◆ DATA EXTRACT:
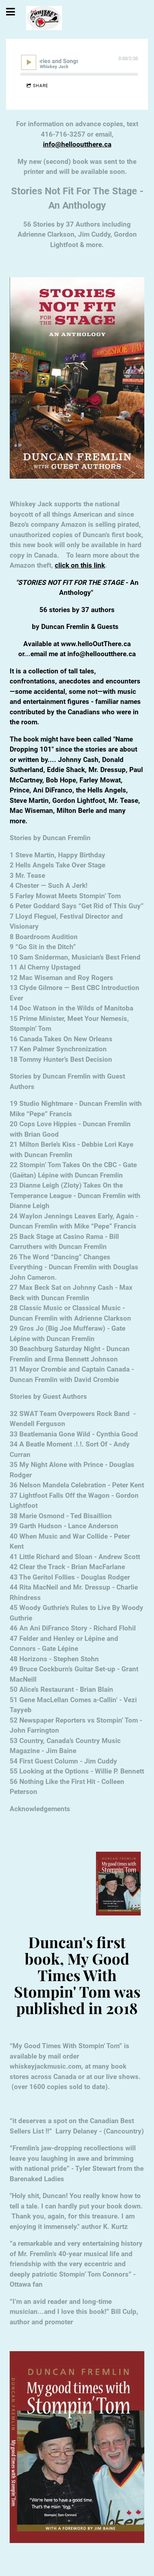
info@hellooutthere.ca (77, 144)
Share (40, 85)
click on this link (80, 565)
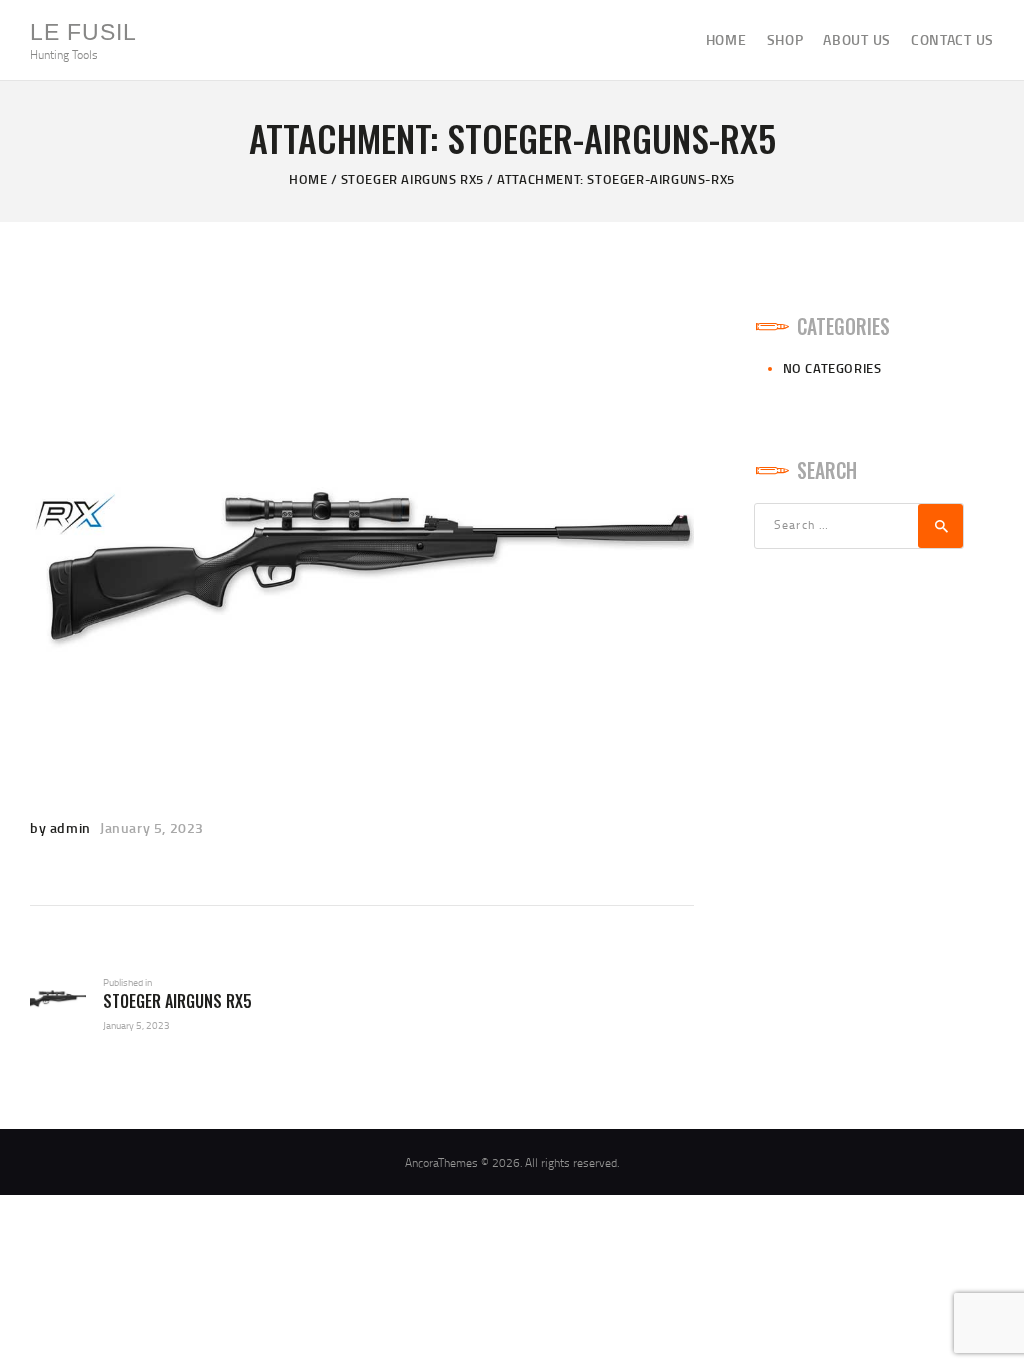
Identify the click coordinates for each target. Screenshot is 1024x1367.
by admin (62, 827)
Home (308, 179)
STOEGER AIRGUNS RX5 (412, 179)
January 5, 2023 (152, 827)
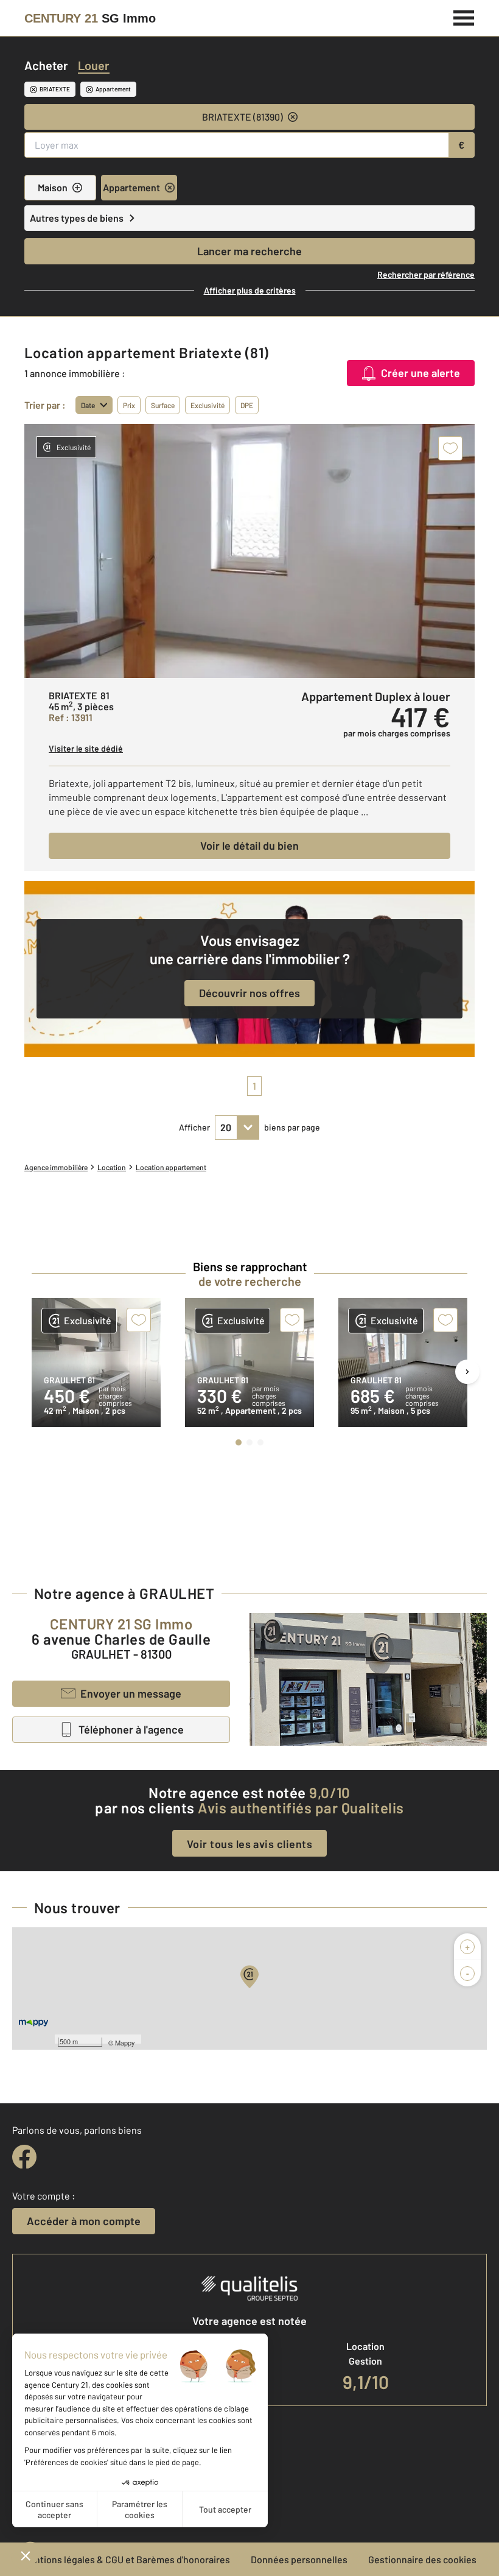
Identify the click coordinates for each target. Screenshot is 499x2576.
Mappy (125, 2042)
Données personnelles (299, 2559)
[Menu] (464, 16)
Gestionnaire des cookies (422, 2559)
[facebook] (24, 2157)
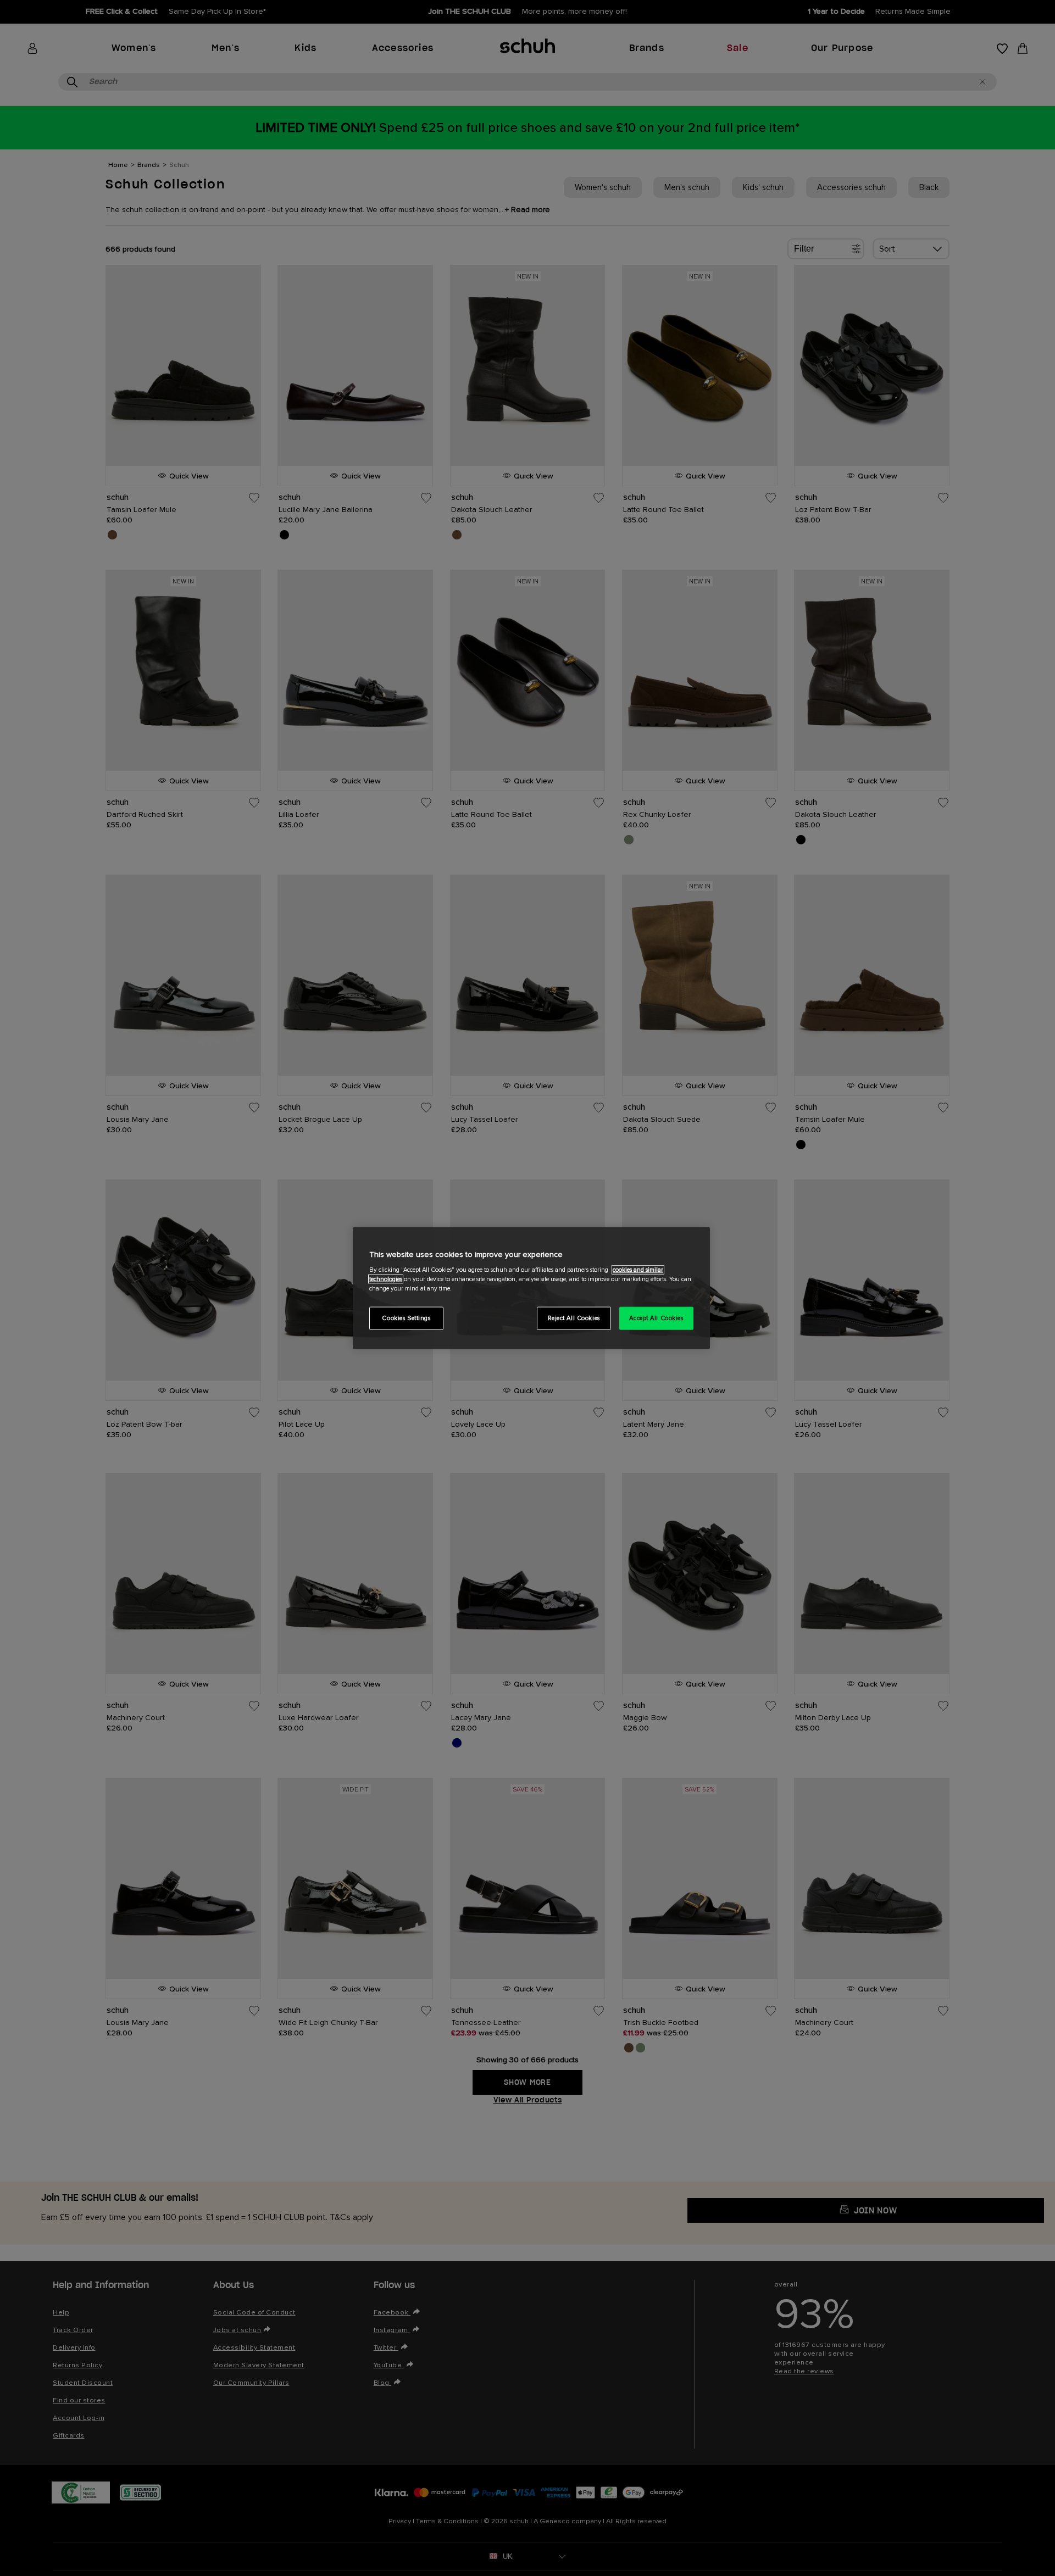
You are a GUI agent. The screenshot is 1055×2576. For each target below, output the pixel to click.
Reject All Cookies (574, 1318)
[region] (531, 1288)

◆ PROBLEM STATEMENT: Pictures aside, retype the entries above exactly as they are.

◆ EXERCISE RESULT:
info@hellooutthere.ca (77, 144)
Share (40, 85)
click on this link (80, 565)
Identify the click coordinates for each target. Screenshot is 1024x1367.
by admin (62, 827)
Home (308, 179)
STOEGER AIRGUNS RX5 (412, 179)
January 5, 2023 (152, 827)
Identify the click coordinates for each target. Screenshot is 499x2576.
Mappy (125, 2042)
Données personnelles (299, 2559)
[Menu] (464, 16)
Gestionnaire des cookies (422, 2559)
[facebook] (24, 2157)
You are a GUI agent. The screenshot is 1055×2576. For each target below, output the pixel to click.
Reject All Cookies (574, 1318)
[region] (531, 1288)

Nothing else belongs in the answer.